A plant’s resource uptake efficiency and fraction of biomass in later stage roots – older, thicker, higher branch order – are typically inverse. Overall growth is enhanced by maintaining high-uptake-capable early stage roots – younger, finer, lower branch order – while minimizing allocation to later stage roots. There are trade-offs in life histories with rapid senescence for early stage roots, but circumstances can skew root age distributions towards later stage roots. Root turnover and production are two processes through which plants control root stage distribution. Direct examination of alternative hypotheses for determinants of root distribution is experimentally intractable. The availability of a theoretical model to analyze how root stage distribution affects growth can enhance our capability to project whole-plant growth.
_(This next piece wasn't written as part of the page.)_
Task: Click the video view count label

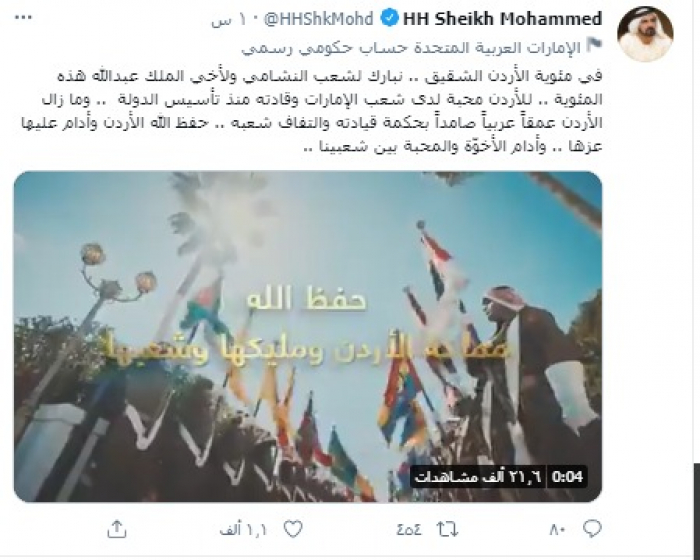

We apply a stage-based matrix population model using varying resource acquisition, survivorship, and maintenance costs for different root stages to analyze root stage distribution across a plant’s life. We include feedbacks between roots and shoots to incorporate the influx of nutrients from roots and carbon from shoots to simulate growth. An objective is to project the impacts on plant growth of changing root stage structure and determine conditions for which stage distribution dynamics tends towards a steady state, cycle, or fluctuate in non-periodic manner.

Results/Conclusions

A parameter space search involving all model parameters which affect growth, transport, uptake and allocation assumptions, produced approximately 28 million simulated results. Results indicated that highest plant total growth – sum of root and shoot biomass – is associated with a root demography heavily skewed towards early stages. A regression tree analysis provides interpretation of the relative impact of different components of below ground processes on overall plant growth. The components investigated include: the relationship between root stage and acquisition, survivorship, maintenance cost, allocation pattern, and photosynthetic conversion constants for root and shoot. These results were used to analyze the relative impact of these different processes on three components of plant response: overall resource uptake, ratio of root biomass in the first and last stages, and overall plant structure (root to shoot ratio).